The number of chunks.

cols

The name(s) of the column(s) specifying unique IDs to use to split the data.frame into chunks; this could be a unique ID or a combination of columns that when pasted together form a unique ID.

Value

A list with the following elements:

  • i the position number

  • file the output file name

  • x the input object.

The list has class file_stream as well as locker_stream (if locker was passed) and a class attribute for the output if format was passed.

Details

All methods contain ask and noreset arguments which get passed to setup_locker(). Set ask to TRUE in order to require confirmation (using utils::askYesNo()) every time the command is run again; set noreset to TRUE to immediately revoke permission to reset the locker space. Be sure to consider using these options to prevent accidentally resetting the locker space.

For the data.frame method, the data are chunked into a list by columns listed in cols.

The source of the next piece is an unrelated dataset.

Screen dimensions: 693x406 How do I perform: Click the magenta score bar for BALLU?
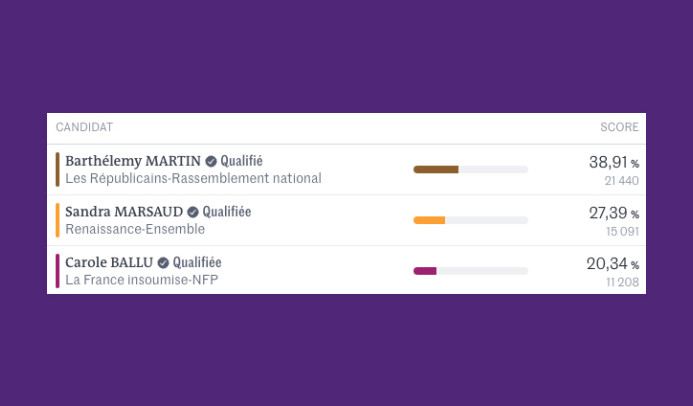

Ideally, this is a single column that operates as a unique ID across the data set and is used by chunk_by_id() to form the chunks. Alternatively, cols can be multiple column names which are pasted together to form a unique ID that is used for splitting via chunk_by_cols().

Examples

x <- new_stream(3)
x[[1]]
#> $i
#> [1] 1
#> 
#> $file
#> [1] "1-3"
#> 
#> $x
#> [1] 1
#> 
#> attr(,"file_set_item")
#> [1] TRUE

new_stream(2, locker = file.path(tempdir(), "foo"))
#> [[1]]
#> [[1]]$i
#> [1] 1
#> 
#> [[1]]$file
#> [1] "/var/folders/5w/2ky5lwcj1zq7kyk4c3zg3zpw0000gp/T//Rtmpx1IZit/foo/1-2"
#> 
#> [[1]]$x
#> [1] 1
#> 
#> attr(,"file_set_item")
#> [1] TRUE
#> 
#> [[2]]
#> [[2]]$i
#> [1] 2
#> 
#> [[2]]$file
#> [1] "/var/folders/5w/2ky5lwcj1zq7kyk4c3zg3zpw0000gp/T//Rtmpx1IZit/foo/2-2"
#> 
#> [[2]]$x
#> [1] 2
#> 
#> attr(,"file_set_item")
#> [1] TRUE
#> 
#> attr(,"class")
#> [1] "file_stream"   "locker_stream" "list"         

df <- data.frame(ID = c(1,2,3,4))
x <- new_stream(df, nchunk = 2)
x[[2]]
#> $i
#> [1] 2
#> 
#> $file
#> [1] "2-2"
#> 
#> $x
#>   ID
#> 3  3
#> 4  4
#> 
#> attr(,"file_set_item")
#> [1] TRUE

format_is_set(x[[2]])
#> [1] FALSE

x <- new_stream(3, format = "fst")
format_is_set(x[[2]])
#> [1] TRUE